• Short problem a
Reproduce the entire passage on beauty and tragedy in East Asian cinema, word for word.

Programmed by: Tony Zhong

The life of a flower is short; only bitter things are long. - Hayashi Fumiko

In certain peculiar, inexplicable states of mind, one might be compelled to suddenly feel that life is, represented in its most abstract and general form, a “drive toward the end.” That there is an end for everyone is no surprise; the question is how one arrives there. In life, we are often trained to not dwell on those thoughts, but cinema has its own way of catching us off guard, confronting us with experiences as harrowing as existential crises and suicide or as awe-strikingly sublime as a moral, religious, or romantic conviction. Most of the stories I’ve chosen for this series end on a tragic note, but the way they unravel evokes a more nuanced, at times self-contradictory spectrum of emotions — sometimes sweet, sometimes bitter, sometimes steeped in despair, and sometimes gasping for a breath of light that, however faint, fills a soul beyond measure. Beauty and tragedy often come in pairs. One of the distinctive contributions of East Asian cinema may be its rare sensibility toward the side of beauty — a stubbornly tender kind of poetry that is perhaps the only possible way to stand face-to-face with the abyss of the other side.

• Short problem b
In the listing, start with the line containing "Screen dimensions: 1056x725" and go on through the line containing "will [x=178, y=32].". Give only those lines again, with "Viewport" switched to "Display" and everything else left unchanged.

• Material for this task
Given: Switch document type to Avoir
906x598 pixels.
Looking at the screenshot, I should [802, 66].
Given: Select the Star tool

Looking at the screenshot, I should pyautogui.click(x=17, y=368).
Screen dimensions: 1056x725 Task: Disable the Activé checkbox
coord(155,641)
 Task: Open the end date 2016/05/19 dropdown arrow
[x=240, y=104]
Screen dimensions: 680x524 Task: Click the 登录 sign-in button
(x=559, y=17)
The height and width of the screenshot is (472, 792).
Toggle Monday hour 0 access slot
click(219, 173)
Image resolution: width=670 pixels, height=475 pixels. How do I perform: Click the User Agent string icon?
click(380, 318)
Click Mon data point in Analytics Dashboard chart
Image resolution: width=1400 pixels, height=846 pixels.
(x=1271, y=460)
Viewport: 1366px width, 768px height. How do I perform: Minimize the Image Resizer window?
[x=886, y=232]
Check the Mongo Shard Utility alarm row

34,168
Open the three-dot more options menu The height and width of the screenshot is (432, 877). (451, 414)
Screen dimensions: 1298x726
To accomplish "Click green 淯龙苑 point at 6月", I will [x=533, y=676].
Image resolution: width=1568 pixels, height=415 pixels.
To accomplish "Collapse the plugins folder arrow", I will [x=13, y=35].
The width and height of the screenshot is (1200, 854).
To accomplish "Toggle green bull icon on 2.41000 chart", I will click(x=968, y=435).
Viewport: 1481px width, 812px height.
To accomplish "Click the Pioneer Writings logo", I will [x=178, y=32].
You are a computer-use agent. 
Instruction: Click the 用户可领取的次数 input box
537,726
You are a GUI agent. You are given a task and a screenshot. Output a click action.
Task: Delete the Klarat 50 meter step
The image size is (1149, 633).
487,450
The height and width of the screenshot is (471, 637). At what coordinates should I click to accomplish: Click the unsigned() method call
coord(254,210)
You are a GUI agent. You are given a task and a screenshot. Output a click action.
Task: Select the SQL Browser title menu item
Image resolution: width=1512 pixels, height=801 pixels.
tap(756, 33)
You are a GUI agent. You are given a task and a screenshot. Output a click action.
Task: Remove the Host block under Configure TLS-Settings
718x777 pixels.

• Full output a
Programmed by: Tony Zhong

The life of a flower is short; only bitter things are long. - Hayashi Fumiko

In certain peculiar, inexplicable states of mind, one might be compelled to suddenly feel that life is, represented in its most abstract and general form, a “drive toward the end.” That there is an end for everyone is no surprise; the question is how one arrives there. In life, we are often trained to not dwell on those thoughts, but cinema has its own way of catching us off guard, confronting us with experiences as harrowing as existential crises and suicide or as awe-strikingly sublime as a moral, religious, or romantic conviction. Most of the stories I’ve chosen for this series end on a tragic note, but the way they unravel evokes a more nuanced, at times self-contradictory spectrum of emotions — sometimes sweet, sometimes bitter, sometimes steeped in despair, and sometimes gasping for a breath of light that, however faint, fills a soul beyond measure. Beauty and tragedy often come in pairs. One of the distinctive contributions of East Asian cinema may be its rare sensibility toward the side of beauty — a stubbornly tender kind of poetry that is perhaps the only possible way to stand face-to-face with the abyss of the other side.

• Full output b
Screen dimensions: 1056x725 Task: Disable the Activé checkbox
coord(155,641)
 Task: Open the end date 2016/05/19 dropdown arrow
[x=240, y=104]
Screen dimensions: 680x524 Task: Click the 登录 sign-in button
(x=559, y=17)
The height and width of the screenshot is (472, 792).
Toggle Monday hour 0 access slot
click(219, 173)
Image resolution: width=670 pixels, height=475 pixels. How do I perform: Click the User Agent string icon?
click(380, 318)
Click Mon data point in Analytics Dashboard chart
Image resolution: width=1400 pixels, height=846 pixels.
(x=1271, y=460)
Display: 1366px width, 768px height. How do I perform: Minimize the Image Resizer window?
[x=886, y=232]
Check the Mongo Shard Utility alarm row

34,168
Open the three-dot more options menu The height and width of the screenshot is (432, 877). (451, 414)
Screen dimensions: 1298x726
To accomplish "Click green 淯龙苑 point at 6月", I will [x=533, y=676].
Image resolution: width=1568 pixels, height=415 pixels.
To accomplish "Collapse the plugins folder arrow", I will [x=13, y=35].
The width and height of the screenshot is (1200, 854).
To accomplish "Toggle green bull icon on 2.41000 chart", I will click(x=968, y=435).
Display: 1481px width, 812px height.
To accomplish "Click the Pioneer Writings logo", I will [x=178, y=32].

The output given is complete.